Militanz und Aufbauprojekte
Ebenfalls bedeutend ist, dass Militanz hier sehr zielgerichtet ist. Es geht nie darum, einfach irgendwas kaputt zu machen, damit man beim nächsten Kneipenabend erzählen kann, was für ein dufte Macker man ist. Dementsprechend ist Militanz hier auch keine Männerdomäne. Zielgerichtet heißt auch: Was getan wird, muss anderen Menschen vermittelbar sein. Wenn die türkische Regierung die gesamte Stadt sperren lässt, um zu verhindern, dass der erste Mai begangen wird, kann der Bevölkerung leicht erklärt werden, warum man mit Zwillen und Steinen gegen die Cops vorrückt. Weniger nachvollziehbar wäre es, wenn man zum Beispiel am Weg sämtliche Autos und Bushaltestellen kaputt schlägt, weil einem langweilig ist. Deshalb macht man es einfach nicht. Das gilt auch für die Wahl der Mittel. So sind etwa während der Gezi-Proteste im Umfeld des Taksim wesentlich weniger Molotow-Cocktails eingesetzt worden, als jede Woche in Okmeydani – und das obwohl natürlich klar ist, dass ein Molli die Cops besser auf Abstand hält als ein Stein. Der einfache Grund: Die Bevölkerung in den Kiezen akzeptiert dieses Vorgehen, im Gezi-Park war es nicht bei allen beliebt.

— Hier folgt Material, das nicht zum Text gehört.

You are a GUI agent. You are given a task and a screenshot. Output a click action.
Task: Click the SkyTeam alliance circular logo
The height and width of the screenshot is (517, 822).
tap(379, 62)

Die Revolutionäre haben dieser Stimmungslage entsprochen.
Und der allerwichtigste Punkt: Es ist nicht allein Militanz, die zählt. 90 Prozent der Projekte der türkischen Linken – und zwar unabhängig welcher Strömung – sind „zivil“. Es sind friedliche Dinge: Ein Squat-Haus, der Aufbau von Gegenmacht in Kiezen, die Organisation von Arbeitern und Arbeiterinnen in Betrieben, Zeitungen und Online-Medien. Daraus resultiert eine tatsächliche Verankerung in manchen Gebieten und Sektoren der Gesellschaft. Und ohne die gäbe es weder die Organisationen, noch die Militanz.
– Von Peter Schaber
criticalcommunist 28. Mai 2014 - 23:51
Sehr guter Artikel.
Aufklärend und authentisch.
Schön wäre es auch mal wenn ihr die verschiedenen linken Strömungen in der Türkei mal einen Text widmet.